Lorsque l’assemblée des professeurs du Collège de France se réunit, il y a quelques semaines, pour désigner le savant étranger qui serait cette année le titulaire de la fondation Michonis, M. Langevin proposa donc le nom d’Einstein à ses collègues. Aussitôt un grand nombre de ceux-ci se rallièrent à cette candidature, et notamment tous les physiciens et mathématiciens, c’est-à-dire précisément ceux qui étaient aptes à apprécier toute la valeur des théories d’Einstein. Il y eut bien, dit-on, un professeur qui déclara faux les calculs d’Einstein, mais on ne s’émut point trop de son opinion, car il enseigne, non les mathématiques ni la physique, mais une langue morte... ou mourante. Finalement, et dès le premier tour de scrutin, Einstein fut, contre plusieurs autres candidats, et par une majorité absolue de deux voix, désigné pour venir faire en 1922 au Collège de France les conférences Michonis. !

Avant de lui transmettre l’invitation, le Collège de France s’assura de l’assentiment gouvernemental. Einstein songea d’abord à refuser. Les persécutions qu’il a eu à subir de la part de certains de ses collègues pangermanistes ne sont pas encore oubliées, et il craignait probablement de leur fournir de nouveaux prétextes.

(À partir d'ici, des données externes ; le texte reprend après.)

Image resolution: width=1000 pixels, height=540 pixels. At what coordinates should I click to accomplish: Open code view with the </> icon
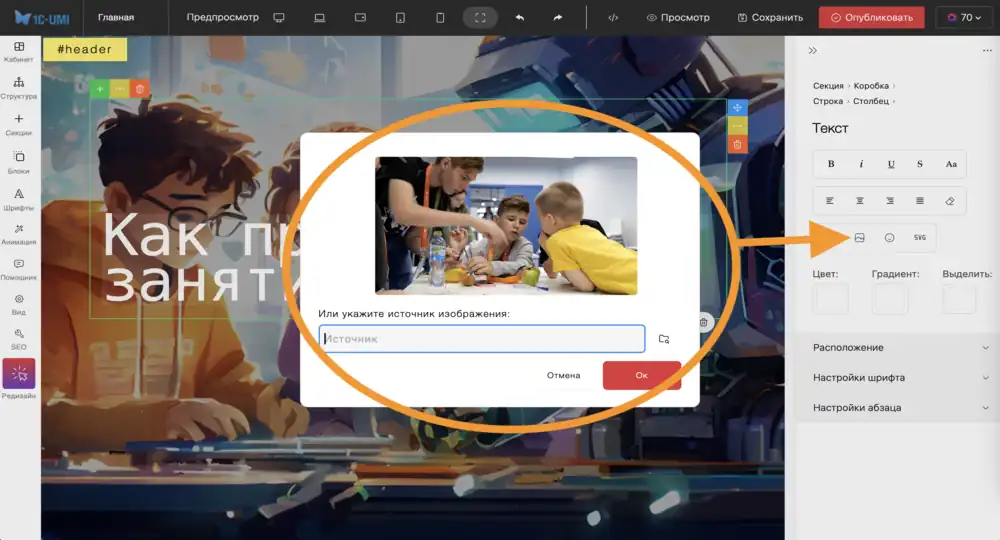(613, 17)
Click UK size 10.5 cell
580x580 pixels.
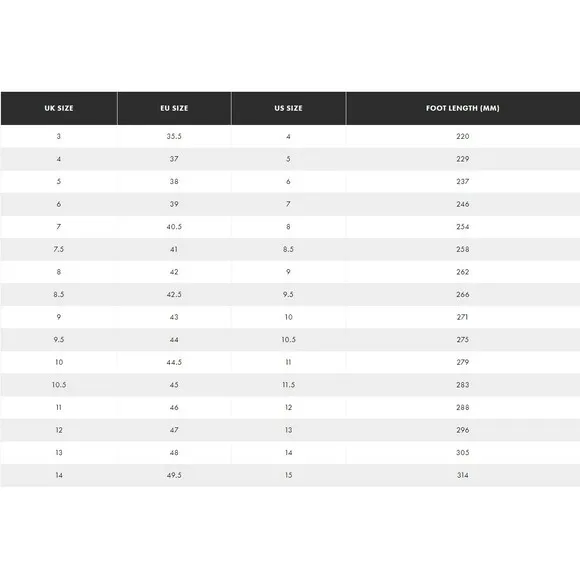(59, 385)
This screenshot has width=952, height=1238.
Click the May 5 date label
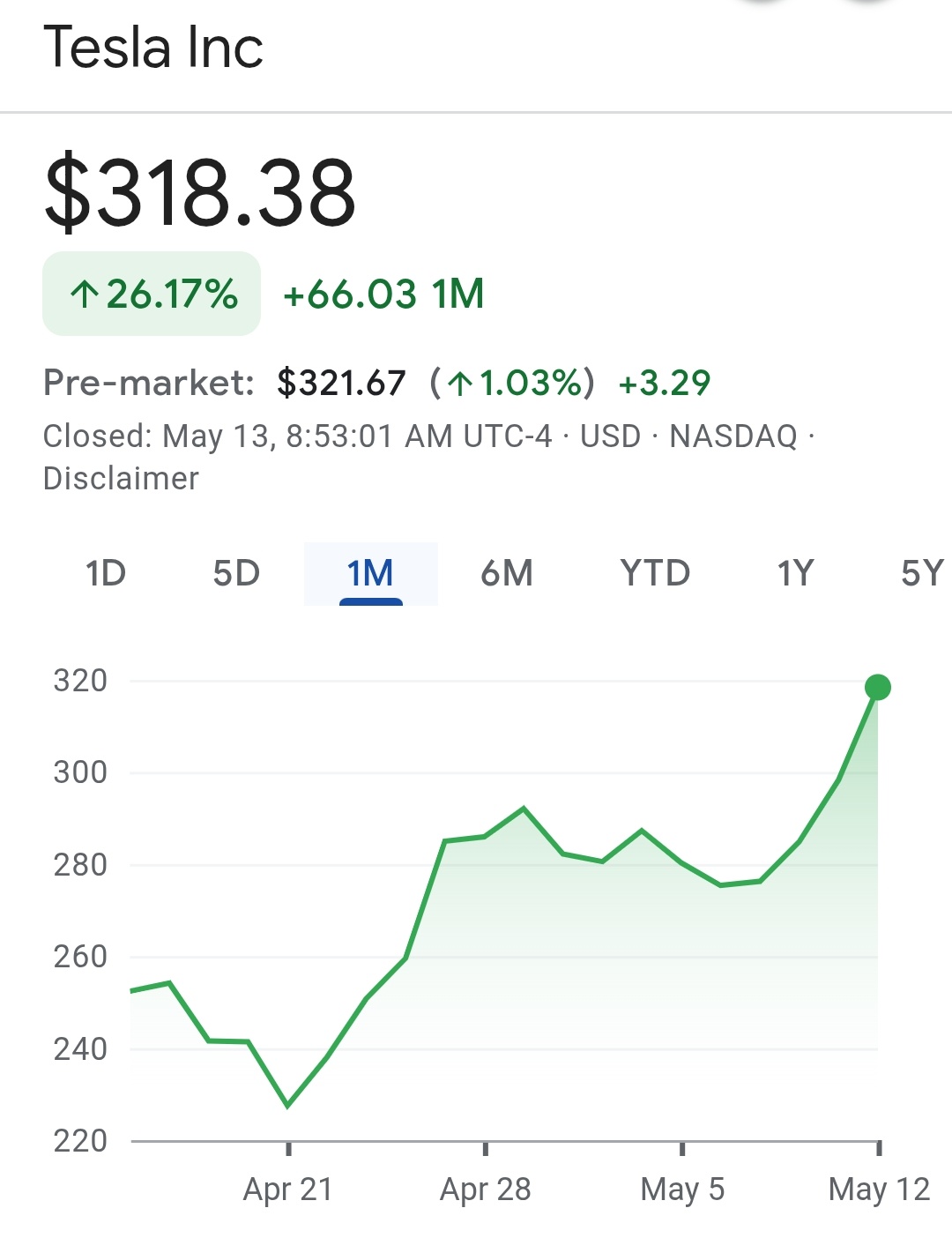(682, 1190)
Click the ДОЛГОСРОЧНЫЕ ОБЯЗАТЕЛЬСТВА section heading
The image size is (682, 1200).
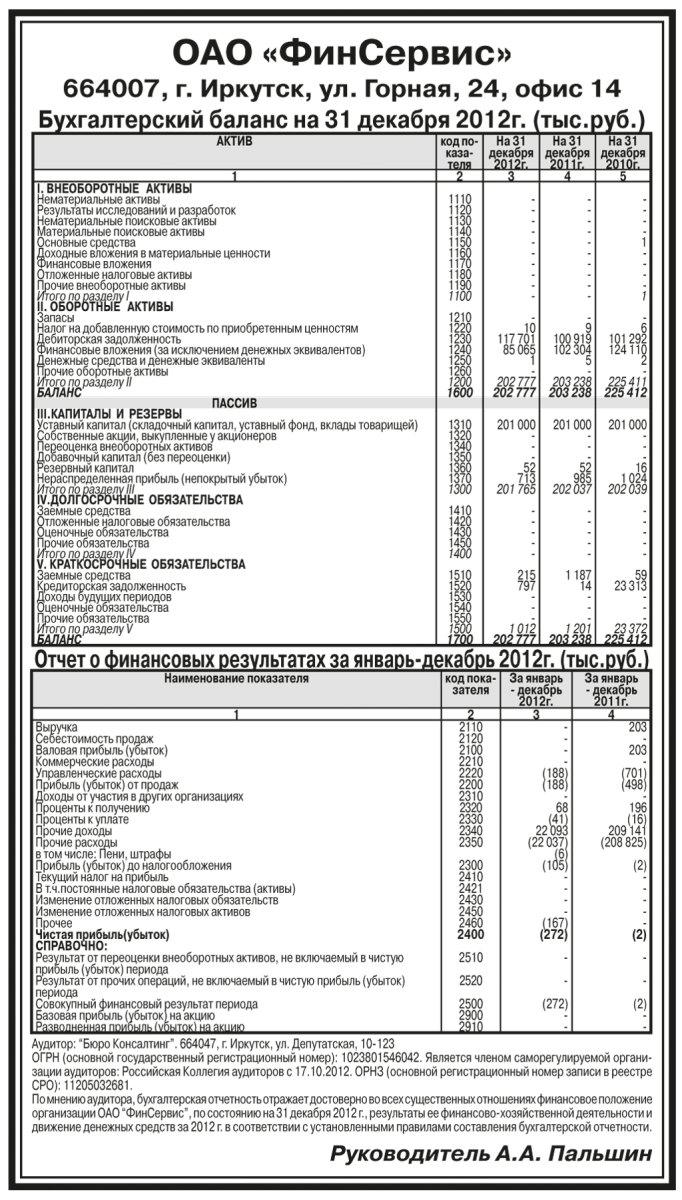point(138,499)
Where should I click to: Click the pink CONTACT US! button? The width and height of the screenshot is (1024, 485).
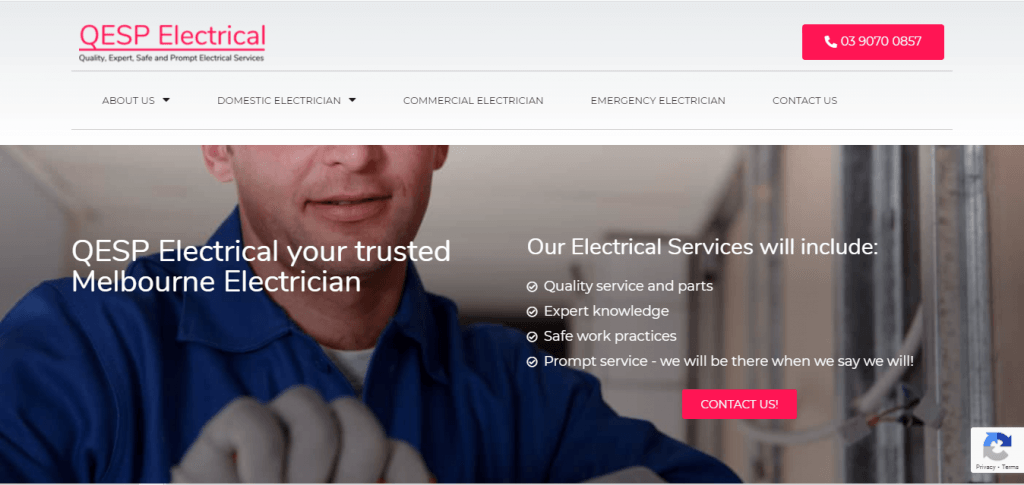739,404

Finalement, après avoir un peu hésité, il se décida pourtant à accepter l’invitation du Collège de France, passant outre, suivant sa propre expression, à « des considérations secondaires » et estimant qu’après tout les professeurs du Collège de France ne se sont pas, eux non plus, laissé arrêter par des considérations de ce genre.

L’expérience, — source unique de toute vérité. — a prouvé d’une manière éclatante que, cette fois encore, Einstein ne s’est pas trompé.

Il y avait pourtant, je dois le reconnaître, un réel courage de sa part, comme de celle du Collège de France, à organiser cette visite. La guerre n’est pas si loin encore. Einstein travaille habituellement à Berlin.